# INSTRUCTIONS TO FOLLOW
The line containing "Instruction: Adjust vertical" and each line after it, through the final line of the data, are to be retyped exactly, with pictures left out.

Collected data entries
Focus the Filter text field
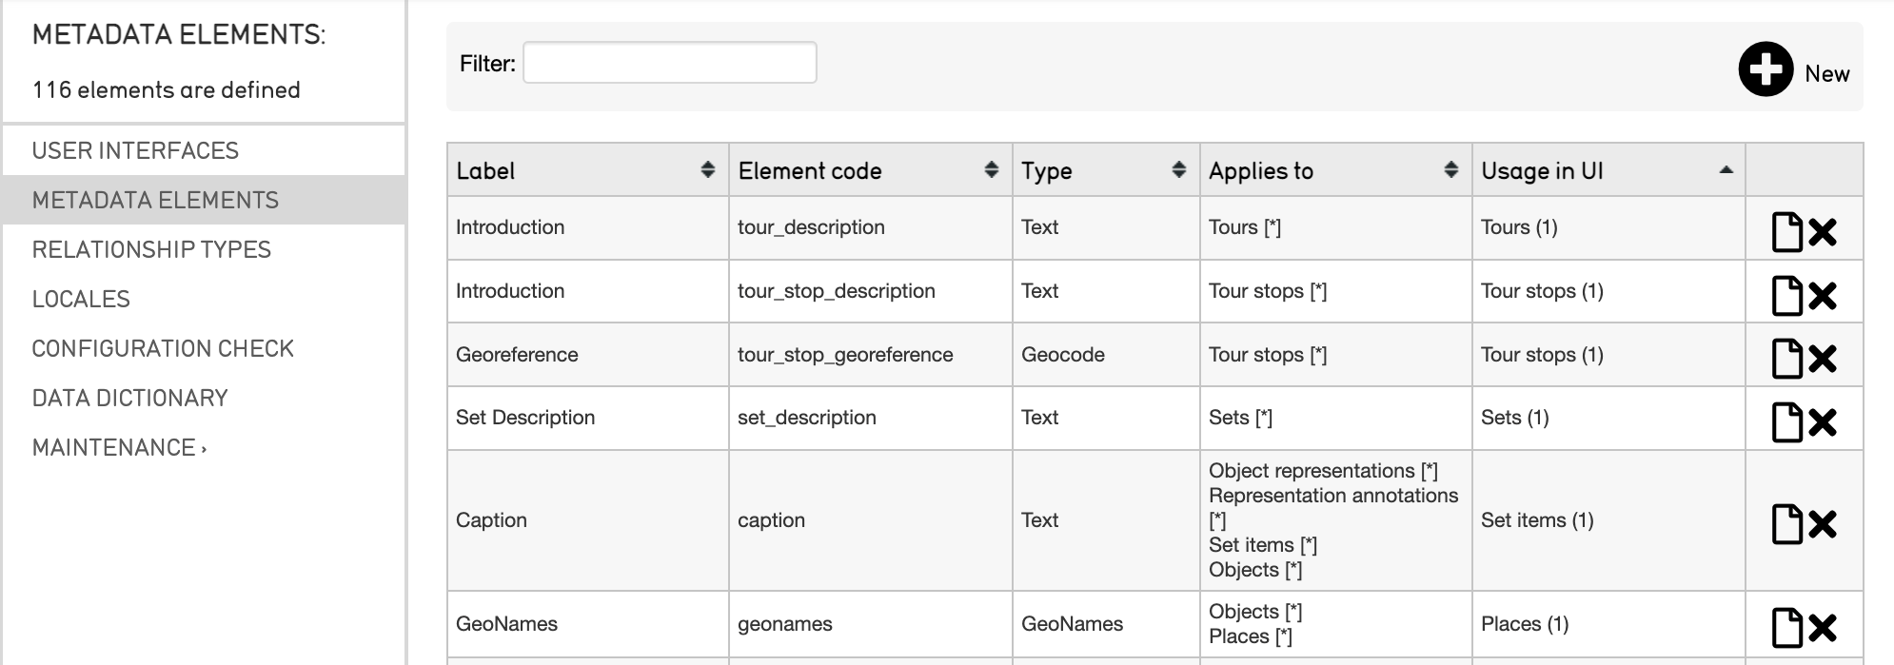1894x665 pixels. click(x=669, y=63)
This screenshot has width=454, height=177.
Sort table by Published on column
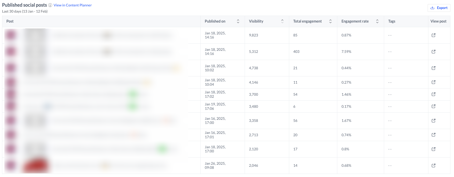point(238,21)
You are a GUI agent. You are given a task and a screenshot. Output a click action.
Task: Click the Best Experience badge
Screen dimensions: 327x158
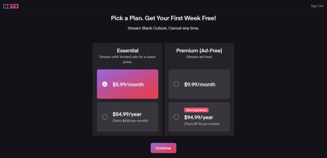(196, 110)
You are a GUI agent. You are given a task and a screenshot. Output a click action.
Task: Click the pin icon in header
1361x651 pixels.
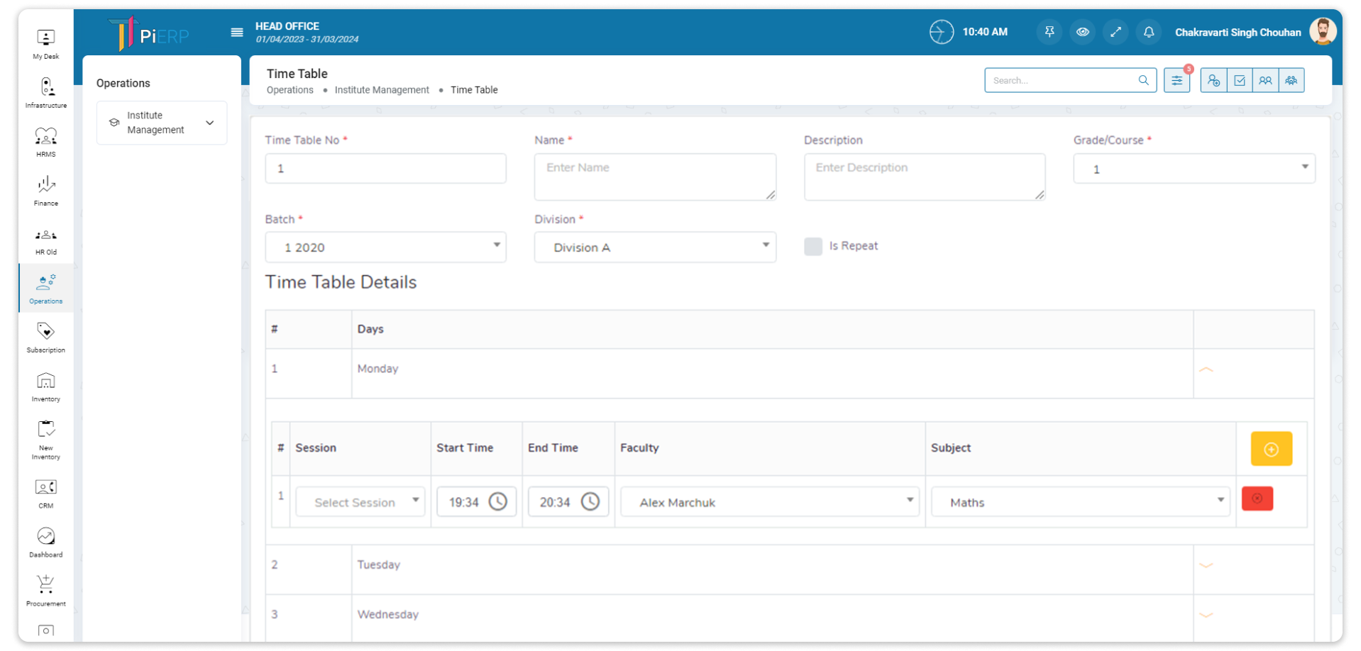pos(1049,32)
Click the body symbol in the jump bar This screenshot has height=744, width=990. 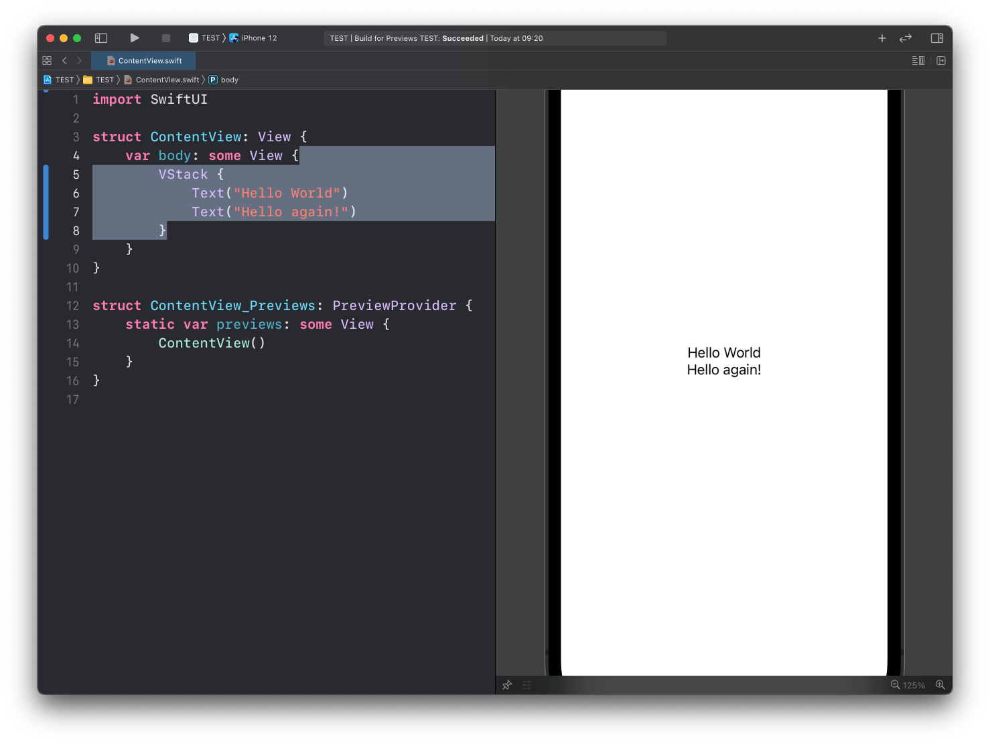point(229,80)
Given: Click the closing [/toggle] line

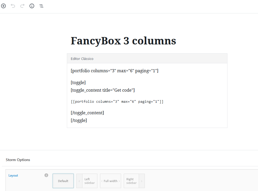Looking at the screenshot, I should pyautogui.click(x=79, y=120).
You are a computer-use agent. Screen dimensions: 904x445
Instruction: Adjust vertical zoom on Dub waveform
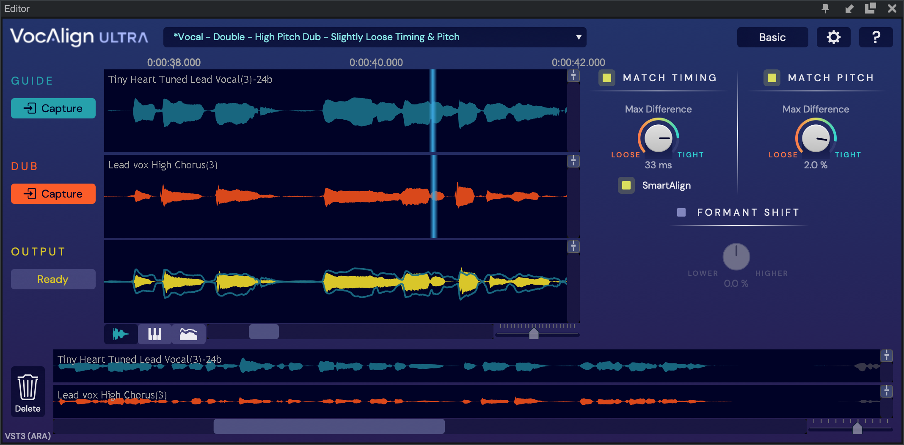tap(573, 161)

# RESPONSE BELOW
Instruction: Adjust vertical zoom on Dub waveform
tap(573, 161)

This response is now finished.